Elijah Barbee is a housing navigator at Otto’s Place who worked with Korey. Recently, Elijah shared that Korey, a man who never thought he would find his own home, had found a permanent home in an apartment of his own.

Elijah (left) is one of Otto’s Place’s Housing Navigators

“Korey had additional challenges being housed,” said Elijah. “His only income is social security, he is disabled using a wheelchair, and his past made it more difficult, but he never gave up and neither did we.”

Housing navigators do everything necessary to permanently house any guest who comes to stay with us in our enhanced shelters. From helping get documentation and social security cards to navigating government agencies, our navigators really do guide our guests to their next destination.

“We also help with resume building,” Elijah said. “Budgeting, clothing vouchers, reducing any financial barriers they may have like evictions, payment plans, we even assist with move-in costs. Whatever they need from the beginning to the end, we help them get it.”

Most of the referrals that lead people to our enhanced emergency shelters come through the city’s HOPE navigation team.
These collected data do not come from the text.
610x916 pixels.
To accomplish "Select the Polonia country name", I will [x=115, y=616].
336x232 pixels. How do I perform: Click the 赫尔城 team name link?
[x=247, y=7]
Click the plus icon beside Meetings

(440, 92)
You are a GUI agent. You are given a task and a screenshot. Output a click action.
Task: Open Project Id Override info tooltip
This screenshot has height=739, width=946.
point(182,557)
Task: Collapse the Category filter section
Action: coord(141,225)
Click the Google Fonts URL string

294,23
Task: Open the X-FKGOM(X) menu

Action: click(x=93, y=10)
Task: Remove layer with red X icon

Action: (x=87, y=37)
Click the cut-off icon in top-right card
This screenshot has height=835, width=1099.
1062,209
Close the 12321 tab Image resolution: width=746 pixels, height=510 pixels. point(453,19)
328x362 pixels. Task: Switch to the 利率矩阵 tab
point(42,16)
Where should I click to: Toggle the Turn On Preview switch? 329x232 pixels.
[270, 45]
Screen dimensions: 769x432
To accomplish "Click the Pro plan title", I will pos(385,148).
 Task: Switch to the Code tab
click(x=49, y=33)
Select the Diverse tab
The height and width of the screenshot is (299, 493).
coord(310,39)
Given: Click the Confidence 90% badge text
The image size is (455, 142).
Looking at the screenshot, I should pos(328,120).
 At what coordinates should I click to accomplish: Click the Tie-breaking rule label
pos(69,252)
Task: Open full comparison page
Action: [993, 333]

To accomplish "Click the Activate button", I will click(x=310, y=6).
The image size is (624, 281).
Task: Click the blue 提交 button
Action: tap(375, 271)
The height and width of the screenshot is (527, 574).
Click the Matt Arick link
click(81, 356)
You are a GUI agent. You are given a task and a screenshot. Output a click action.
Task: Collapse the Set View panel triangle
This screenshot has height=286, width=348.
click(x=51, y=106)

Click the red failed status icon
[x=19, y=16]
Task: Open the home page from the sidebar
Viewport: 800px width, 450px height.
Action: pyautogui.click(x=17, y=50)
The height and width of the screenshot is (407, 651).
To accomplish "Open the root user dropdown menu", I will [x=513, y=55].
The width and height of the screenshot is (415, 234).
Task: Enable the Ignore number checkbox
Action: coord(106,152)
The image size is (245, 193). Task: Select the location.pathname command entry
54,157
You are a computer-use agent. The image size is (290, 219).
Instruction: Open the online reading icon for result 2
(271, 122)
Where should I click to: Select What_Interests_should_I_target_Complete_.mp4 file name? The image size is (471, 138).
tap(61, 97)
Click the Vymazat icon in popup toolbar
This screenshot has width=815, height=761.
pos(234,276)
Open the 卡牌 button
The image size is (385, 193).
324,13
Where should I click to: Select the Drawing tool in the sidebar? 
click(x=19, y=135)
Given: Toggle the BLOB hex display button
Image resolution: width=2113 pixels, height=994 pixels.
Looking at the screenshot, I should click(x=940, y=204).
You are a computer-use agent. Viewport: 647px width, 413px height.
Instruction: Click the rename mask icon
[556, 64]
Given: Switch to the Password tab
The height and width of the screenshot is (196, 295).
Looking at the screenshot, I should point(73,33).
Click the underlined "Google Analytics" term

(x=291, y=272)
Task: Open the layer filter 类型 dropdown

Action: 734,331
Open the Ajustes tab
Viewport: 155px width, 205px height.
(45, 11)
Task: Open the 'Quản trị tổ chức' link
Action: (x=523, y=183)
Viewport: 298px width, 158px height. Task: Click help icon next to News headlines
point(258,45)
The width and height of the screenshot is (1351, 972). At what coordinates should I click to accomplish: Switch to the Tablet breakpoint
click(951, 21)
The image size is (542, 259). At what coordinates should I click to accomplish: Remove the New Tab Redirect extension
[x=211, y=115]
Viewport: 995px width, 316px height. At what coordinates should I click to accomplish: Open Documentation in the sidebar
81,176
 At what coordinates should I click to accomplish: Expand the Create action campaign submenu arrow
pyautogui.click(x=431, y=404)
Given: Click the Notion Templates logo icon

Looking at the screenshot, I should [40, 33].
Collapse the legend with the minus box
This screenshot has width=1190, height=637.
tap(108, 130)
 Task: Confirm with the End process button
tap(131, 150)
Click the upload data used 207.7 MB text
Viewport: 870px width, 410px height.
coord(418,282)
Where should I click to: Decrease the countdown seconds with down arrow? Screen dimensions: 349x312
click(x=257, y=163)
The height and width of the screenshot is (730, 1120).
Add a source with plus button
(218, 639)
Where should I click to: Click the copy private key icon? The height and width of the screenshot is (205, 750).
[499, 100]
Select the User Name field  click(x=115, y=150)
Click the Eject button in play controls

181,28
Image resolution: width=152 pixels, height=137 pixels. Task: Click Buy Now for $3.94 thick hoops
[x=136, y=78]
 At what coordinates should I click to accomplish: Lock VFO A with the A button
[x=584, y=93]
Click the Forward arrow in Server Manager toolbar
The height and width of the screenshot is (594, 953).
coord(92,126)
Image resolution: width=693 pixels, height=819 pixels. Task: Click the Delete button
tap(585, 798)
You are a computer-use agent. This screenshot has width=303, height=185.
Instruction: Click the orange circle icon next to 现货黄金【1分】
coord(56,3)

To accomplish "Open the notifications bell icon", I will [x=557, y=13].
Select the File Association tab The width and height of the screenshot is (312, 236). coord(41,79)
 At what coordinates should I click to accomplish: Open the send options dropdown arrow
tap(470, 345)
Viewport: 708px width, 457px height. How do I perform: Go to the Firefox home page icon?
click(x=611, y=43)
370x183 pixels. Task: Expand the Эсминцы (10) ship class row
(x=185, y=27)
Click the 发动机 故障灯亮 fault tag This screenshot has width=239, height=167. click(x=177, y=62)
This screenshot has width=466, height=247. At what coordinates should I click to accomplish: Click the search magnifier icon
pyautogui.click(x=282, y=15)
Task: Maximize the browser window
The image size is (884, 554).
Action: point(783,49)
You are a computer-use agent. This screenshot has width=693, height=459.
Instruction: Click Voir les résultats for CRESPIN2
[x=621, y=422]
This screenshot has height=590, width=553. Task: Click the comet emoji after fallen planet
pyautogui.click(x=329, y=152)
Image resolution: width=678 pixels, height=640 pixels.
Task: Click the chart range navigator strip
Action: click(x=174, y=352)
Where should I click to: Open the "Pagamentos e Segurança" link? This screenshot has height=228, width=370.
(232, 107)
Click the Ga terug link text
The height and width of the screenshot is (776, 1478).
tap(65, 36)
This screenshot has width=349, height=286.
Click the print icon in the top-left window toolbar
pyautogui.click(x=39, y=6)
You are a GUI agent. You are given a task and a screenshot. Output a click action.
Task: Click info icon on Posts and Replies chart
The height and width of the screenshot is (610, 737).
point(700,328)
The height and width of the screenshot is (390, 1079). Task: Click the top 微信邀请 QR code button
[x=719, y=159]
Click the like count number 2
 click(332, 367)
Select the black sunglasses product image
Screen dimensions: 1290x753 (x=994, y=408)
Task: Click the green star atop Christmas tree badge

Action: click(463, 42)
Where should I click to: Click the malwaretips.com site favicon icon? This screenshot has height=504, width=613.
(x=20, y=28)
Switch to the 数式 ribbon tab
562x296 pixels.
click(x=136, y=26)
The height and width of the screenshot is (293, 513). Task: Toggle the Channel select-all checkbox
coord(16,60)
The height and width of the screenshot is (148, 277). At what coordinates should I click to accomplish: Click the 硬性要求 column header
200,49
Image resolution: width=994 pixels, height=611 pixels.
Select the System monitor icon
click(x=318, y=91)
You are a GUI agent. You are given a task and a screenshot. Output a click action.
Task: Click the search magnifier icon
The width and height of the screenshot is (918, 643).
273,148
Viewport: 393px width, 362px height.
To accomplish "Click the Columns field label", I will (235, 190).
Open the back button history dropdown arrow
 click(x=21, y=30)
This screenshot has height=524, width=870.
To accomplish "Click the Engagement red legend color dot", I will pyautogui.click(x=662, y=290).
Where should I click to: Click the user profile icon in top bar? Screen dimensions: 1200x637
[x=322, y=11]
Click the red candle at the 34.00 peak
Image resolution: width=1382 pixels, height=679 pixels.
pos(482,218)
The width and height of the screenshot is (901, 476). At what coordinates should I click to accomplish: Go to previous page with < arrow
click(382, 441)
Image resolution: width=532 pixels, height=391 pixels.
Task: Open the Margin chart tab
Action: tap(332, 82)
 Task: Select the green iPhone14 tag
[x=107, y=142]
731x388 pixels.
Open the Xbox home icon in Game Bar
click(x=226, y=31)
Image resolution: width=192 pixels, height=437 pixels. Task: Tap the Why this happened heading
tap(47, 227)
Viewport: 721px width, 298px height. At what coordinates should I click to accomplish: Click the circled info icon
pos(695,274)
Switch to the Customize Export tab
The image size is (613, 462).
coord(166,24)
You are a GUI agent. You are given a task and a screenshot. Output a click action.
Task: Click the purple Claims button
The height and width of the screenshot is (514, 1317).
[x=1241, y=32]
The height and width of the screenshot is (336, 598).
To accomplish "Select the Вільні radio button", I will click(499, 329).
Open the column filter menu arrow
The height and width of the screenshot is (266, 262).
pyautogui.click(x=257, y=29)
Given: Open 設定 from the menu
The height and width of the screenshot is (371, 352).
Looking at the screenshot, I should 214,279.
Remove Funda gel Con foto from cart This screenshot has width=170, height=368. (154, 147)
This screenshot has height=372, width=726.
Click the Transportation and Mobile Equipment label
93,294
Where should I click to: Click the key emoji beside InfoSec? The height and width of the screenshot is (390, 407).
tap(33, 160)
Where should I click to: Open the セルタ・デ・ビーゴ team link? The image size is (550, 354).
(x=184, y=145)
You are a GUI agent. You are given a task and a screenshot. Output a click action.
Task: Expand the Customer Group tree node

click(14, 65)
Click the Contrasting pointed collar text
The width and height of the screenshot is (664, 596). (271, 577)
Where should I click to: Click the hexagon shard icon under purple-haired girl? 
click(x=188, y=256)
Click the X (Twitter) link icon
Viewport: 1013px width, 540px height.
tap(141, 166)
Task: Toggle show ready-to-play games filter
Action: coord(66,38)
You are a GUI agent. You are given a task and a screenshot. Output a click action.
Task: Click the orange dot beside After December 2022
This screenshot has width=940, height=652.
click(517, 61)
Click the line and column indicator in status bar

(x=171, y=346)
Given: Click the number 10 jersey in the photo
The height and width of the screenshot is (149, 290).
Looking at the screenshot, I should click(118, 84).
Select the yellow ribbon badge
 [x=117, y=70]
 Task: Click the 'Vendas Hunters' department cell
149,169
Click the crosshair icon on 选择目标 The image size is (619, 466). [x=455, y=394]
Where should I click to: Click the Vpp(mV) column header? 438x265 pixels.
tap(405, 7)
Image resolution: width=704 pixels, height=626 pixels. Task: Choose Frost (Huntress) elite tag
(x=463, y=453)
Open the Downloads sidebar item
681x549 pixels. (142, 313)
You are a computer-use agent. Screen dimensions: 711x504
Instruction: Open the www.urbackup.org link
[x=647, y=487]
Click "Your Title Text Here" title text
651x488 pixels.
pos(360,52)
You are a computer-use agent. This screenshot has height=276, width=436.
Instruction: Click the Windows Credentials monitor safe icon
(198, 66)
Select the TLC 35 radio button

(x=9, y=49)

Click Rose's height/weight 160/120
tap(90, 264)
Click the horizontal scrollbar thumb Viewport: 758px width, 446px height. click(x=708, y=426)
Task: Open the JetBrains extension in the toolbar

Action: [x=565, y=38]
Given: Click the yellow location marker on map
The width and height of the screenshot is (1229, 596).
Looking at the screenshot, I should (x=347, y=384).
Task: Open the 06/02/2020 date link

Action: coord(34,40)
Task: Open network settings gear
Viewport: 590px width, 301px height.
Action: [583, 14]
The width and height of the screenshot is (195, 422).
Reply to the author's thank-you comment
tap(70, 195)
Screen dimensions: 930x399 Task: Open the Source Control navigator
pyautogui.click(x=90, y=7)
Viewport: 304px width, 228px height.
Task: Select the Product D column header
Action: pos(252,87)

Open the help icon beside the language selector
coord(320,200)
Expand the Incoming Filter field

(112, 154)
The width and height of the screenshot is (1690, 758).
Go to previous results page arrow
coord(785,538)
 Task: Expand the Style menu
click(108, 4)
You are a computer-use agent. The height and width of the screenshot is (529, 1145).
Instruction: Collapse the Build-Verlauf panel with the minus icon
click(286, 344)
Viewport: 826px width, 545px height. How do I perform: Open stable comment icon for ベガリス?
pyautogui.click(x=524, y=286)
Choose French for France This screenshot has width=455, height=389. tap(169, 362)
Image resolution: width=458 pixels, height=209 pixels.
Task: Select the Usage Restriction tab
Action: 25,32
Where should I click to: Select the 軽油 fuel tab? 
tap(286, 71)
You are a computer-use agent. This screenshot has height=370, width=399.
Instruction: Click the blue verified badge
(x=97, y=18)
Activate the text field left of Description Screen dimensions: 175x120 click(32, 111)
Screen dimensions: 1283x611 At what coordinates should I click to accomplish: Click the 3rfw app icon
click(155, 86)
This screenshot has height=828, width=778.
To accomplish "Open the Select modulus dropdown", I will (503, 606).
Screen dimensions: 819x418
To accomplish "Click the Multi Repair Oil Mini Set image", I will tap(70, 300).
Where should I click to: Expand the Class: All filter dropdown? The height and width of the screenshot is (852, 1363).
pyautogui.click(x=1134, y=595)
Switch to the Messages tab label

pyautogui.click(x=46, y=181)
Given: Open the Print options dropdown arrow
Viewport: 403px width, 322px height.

This means the referrals can be for folks who were in tent encampments, other shelters, on the streets alone, or straight out of incarceration.

We serve every person with dignity and respect – something many of them haven’t experienced in a long time.

“Often, homelessness is assumed to be caused by mental health or drug use. We know that it is caused by lack of housing and lack of support,” Elijah said. “There are a lot of people who could be homeless right now, but they’re not because they have the support of their community. What I see every day, is when we create community and our guests feel that support, that social capital, they can figure things out. There isn’t anything inherently special or a moral failing. They didn’t do anything wrong. It comes down to support.”

There is a difference between those who have that “social capital” and those who don’t. There is a perception of “themness” to people experiencing homelessness. But the truth is, most Americans are two paychecks away from real trouble. Only 39% of Americans can pay an unexpected $1,000 bill or expense according to Bankrate, a consumer financial services company.

That’s why what we do here at Compass is so important. We help stand in the gap for Korey and walk alongside him on his journey. “Before Compass, I didn’t think I was worthy,” Korey said. “I didn’t think that I was worth care, but everyone here treated me like I was. They always listened, never pushed me to hurry up, or ignored me. It’s wonderful.”

“Too many people have a dehumanized viewpoint,” said Elijah. “No one deserves that. No one deserves to be out on the street. Housing is a right.”